Personal information
- Born: March 1, 1950 (age 76) Fort Wayne, Indiana, U.S.
- Listed height: 6 ft 8 in (2.03 m)
- Listed weight: 225 lb (102 kg)

Career information
- High school: South Side (Fort Wayne, Indiana)
- College: New Mexico (1968–1971)
- NBA draft: 1971: 2nd round, 35th overall pick
- Drafted by: Cleveland Cavaliers
- Playing career: 1971–1974
- Position: Small forward / power forward
- Number: 30

Career history
- 1971–1972: The Floridians
- 1972–1974: Denver Rockets

Career highlights
- 2× First-team All-WAC (1970, 1971); Fourth-team Parade All-American (1967); Indiana Mr. Basketball (1967);
- Stats at Basketball Reference

= Willie Long =

American basketball player

Willie Long (born March 1, 1950) is an American former professional basketball player.

Long starred at South Side High School in Fort Wayne, Indiana, where he earned Indiana Mr. Basketball honors in 1967 after averaging 25.6 points per game. He led the Archers to the state finals, losing in the semi-finals to traditional Indiana power Lafayette Jefferson. As a junior, he led the Archers to an IHSAA Regional title (the equivalent of the Sweet Sixteen).

Long played college basketball at the University of New Mexico under head coach Bob King. Long was the leading scorer for the Lobos in 1969-70 and 1970–71, averaging 23.9 points a game both seasons, leading the Western Athletic Conference in scoring as a senior. He amassed 1,542 career points and 800 rebounds, averaging 20 points and 10 rebounds a game, ranking #10 in Lobo history in points scored and #4 in rebounds. He was selected All-WAC in 1969-70 and 1970–71 and a Helms All-American in 1970–71.

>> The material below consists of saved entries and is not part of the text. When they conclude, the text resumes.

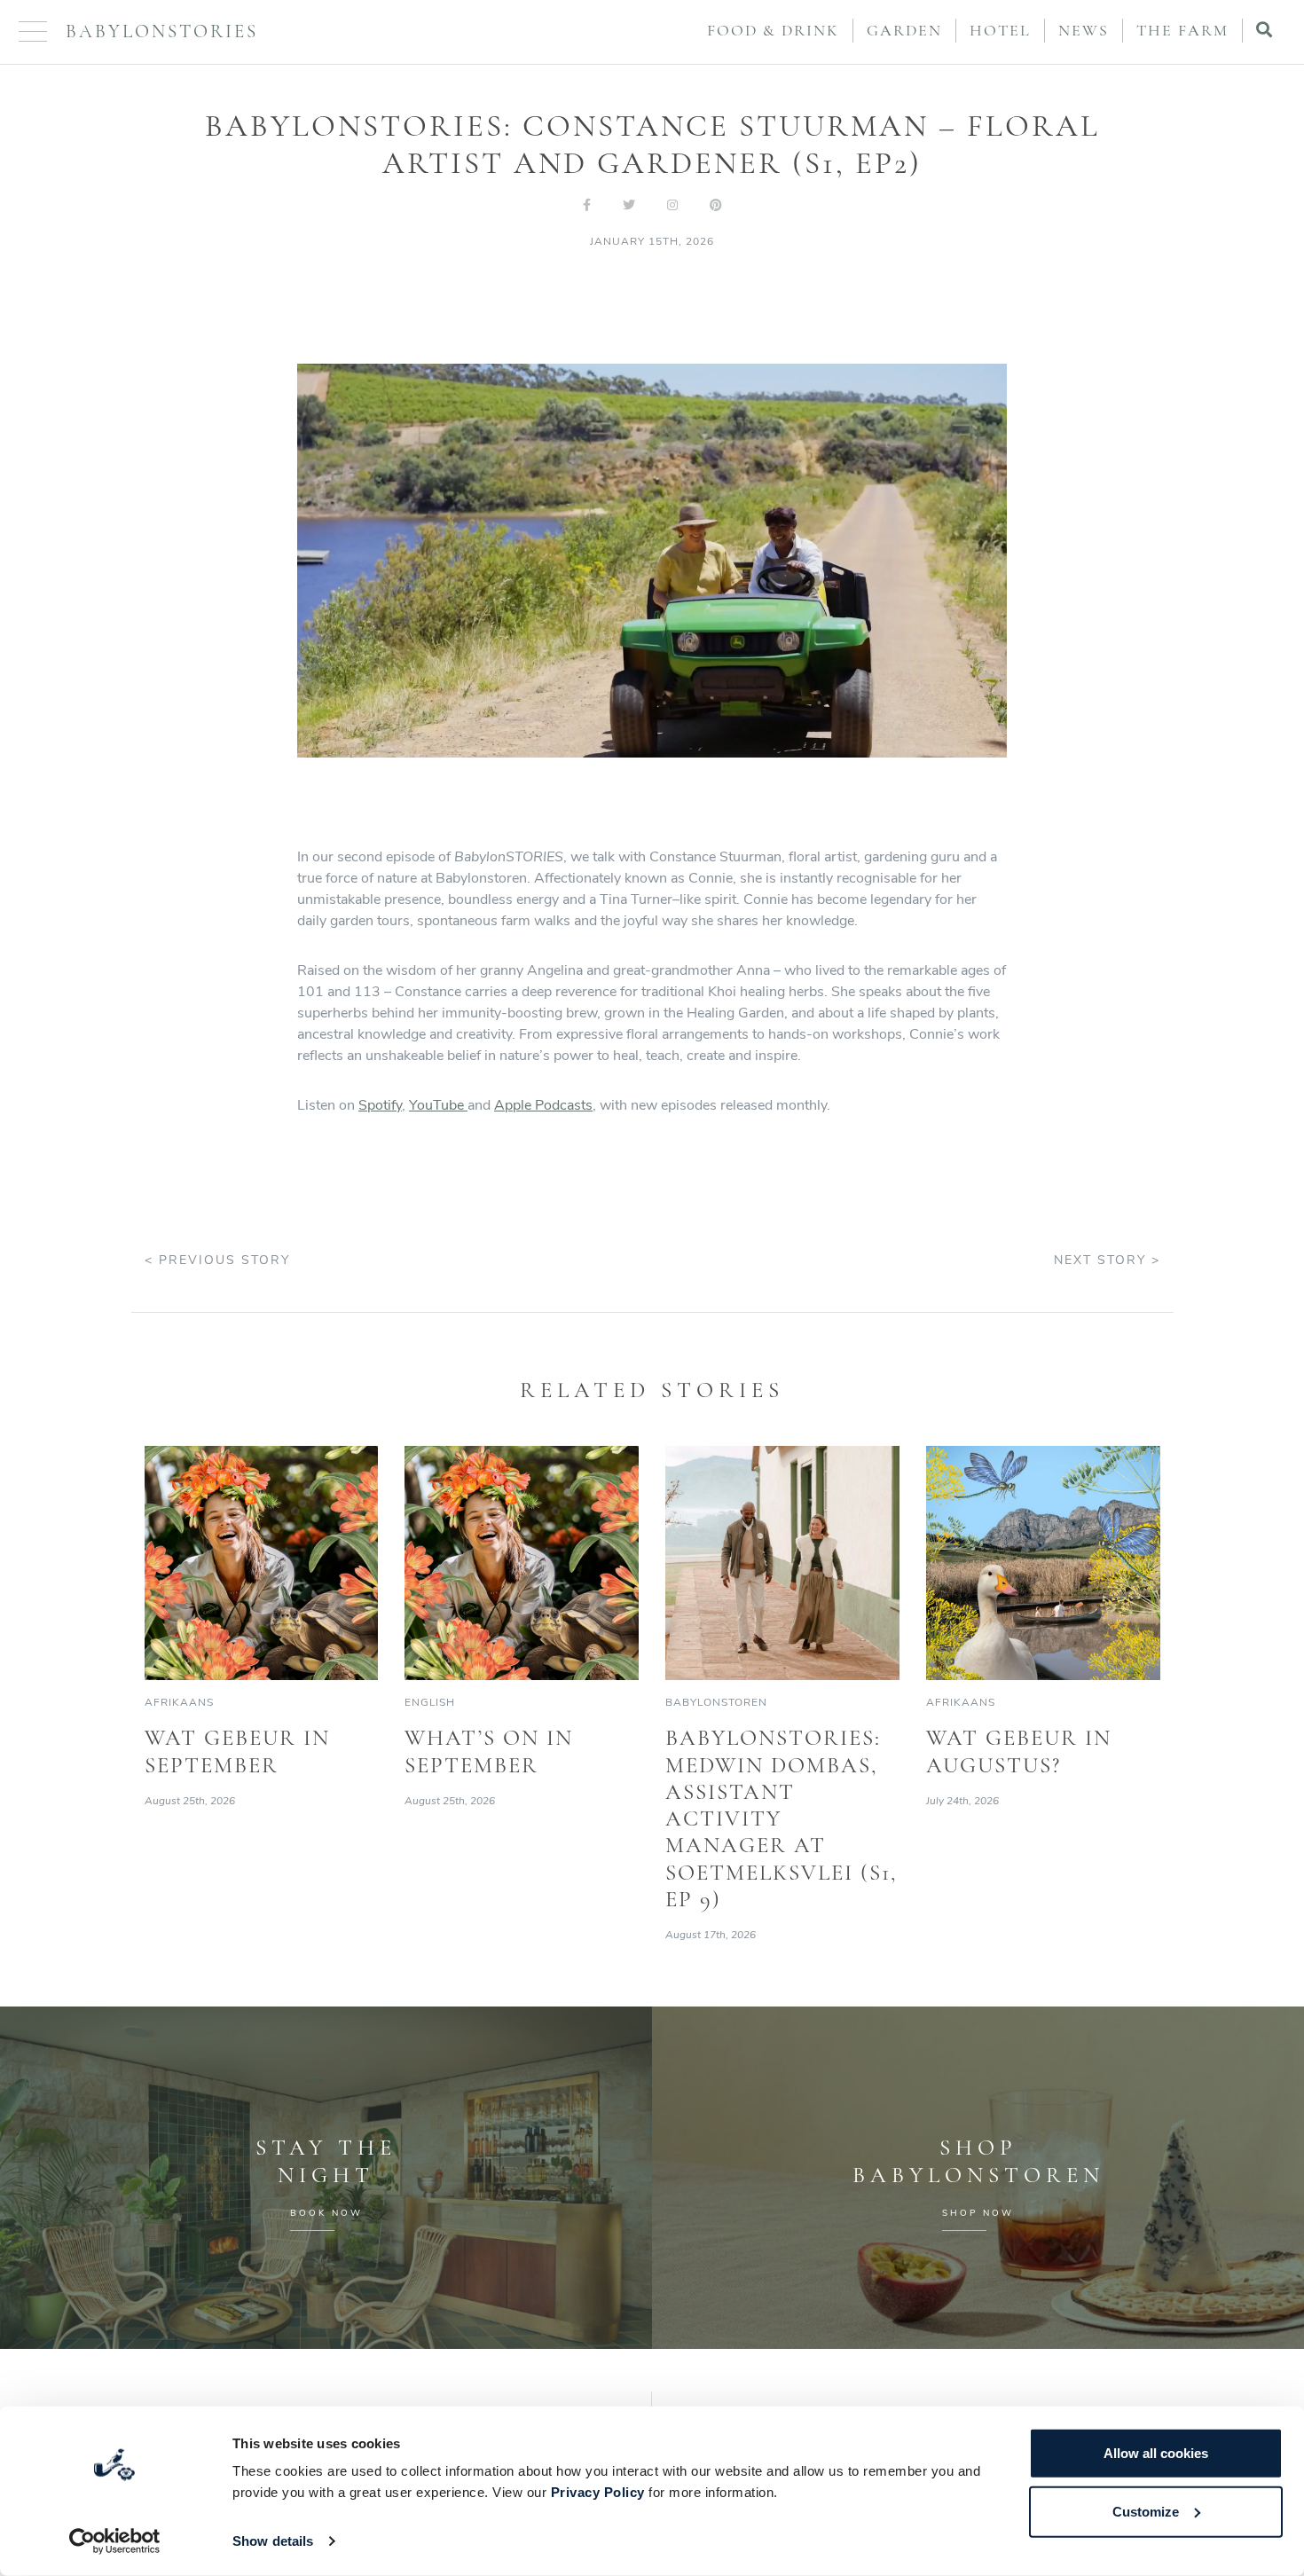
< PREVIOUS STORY (217, 1260)
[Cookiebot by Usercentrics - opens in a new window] (114, 2541)
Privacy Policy (598, 2492)
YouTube (438, 1105)
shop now (978, 2213)
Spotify (380, 1105)
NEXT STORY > (1107, 1260)
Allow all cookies (1156, 2453)
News (1083, 30)
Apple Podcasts (543, 1105)
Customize (1145, 2510)
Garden (904, 30)
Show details (272, 2541)
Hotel (1000, 30)
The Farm (1182, 30)
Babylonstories (162, 31)
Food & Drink (773, 30)
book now (326, 2213)
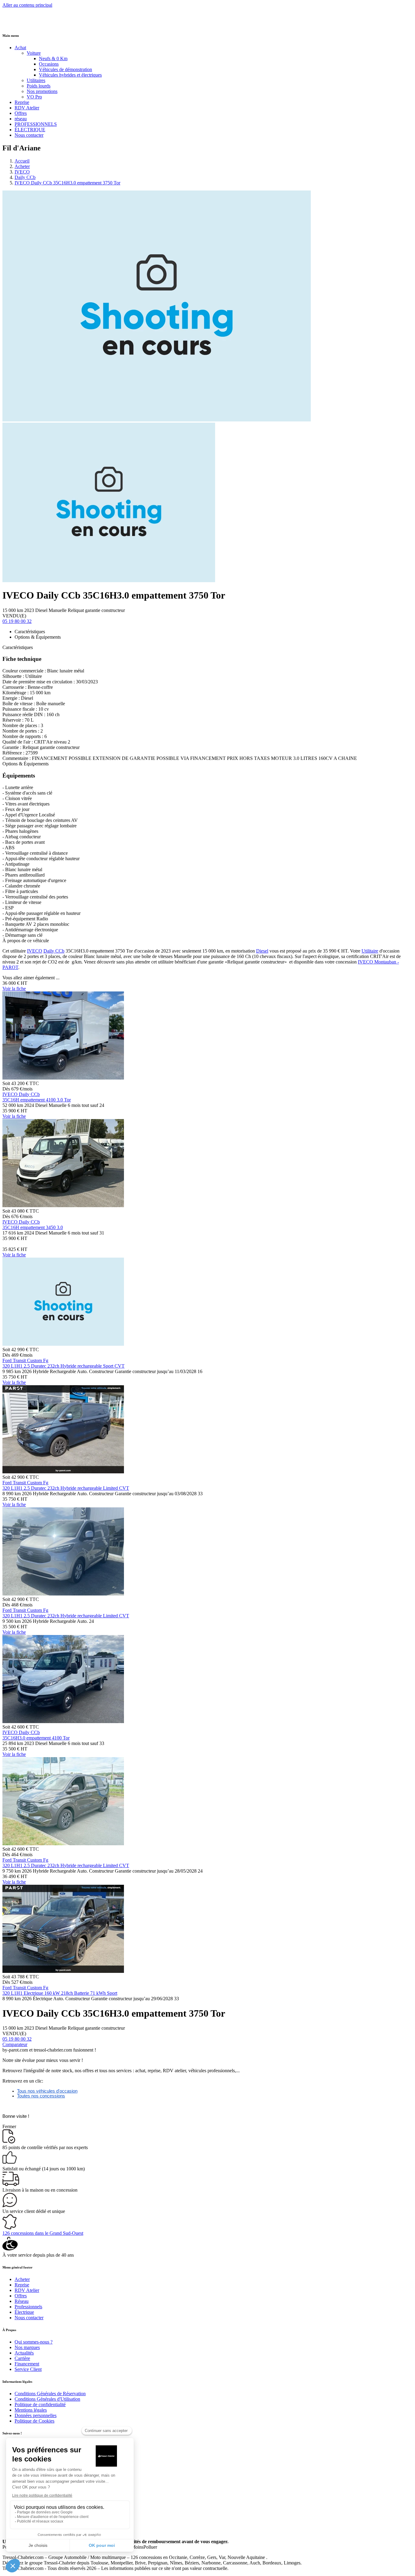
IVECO (22, 171)
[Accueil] (25, 23)
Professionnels (28, 2306)
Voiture (34, 53)
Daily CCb (25, 177)
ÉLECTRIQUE (30, 129)
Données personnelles (36, 2415)
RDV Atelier (27, 107)
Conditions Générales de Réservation (50, 2393)
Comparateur (14, 2044)
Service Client (28, 2369)
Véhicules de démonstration (65, 69)
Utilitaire (370, 950)
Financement (27, 2363)
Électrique (24, 2312)
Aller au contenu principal (27, 5)
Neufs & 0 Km (53, 58)
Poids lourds (38, 85)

Long was selected by the Cleveland Cavaliers in the second round of the 1971 NBA draft, but he never played in the NBA. He instead spent three seasons in the American Basketball Association with The Floridians and the Denver Rockets. In 213 games over his professional career, he averaged 11.4 points and 6.0 rebounds per game.

In 1999 Long was inducted into the Indiana Basketball Hall of Fame.

Long later became an executive with Taco Bell, based in Atlanta.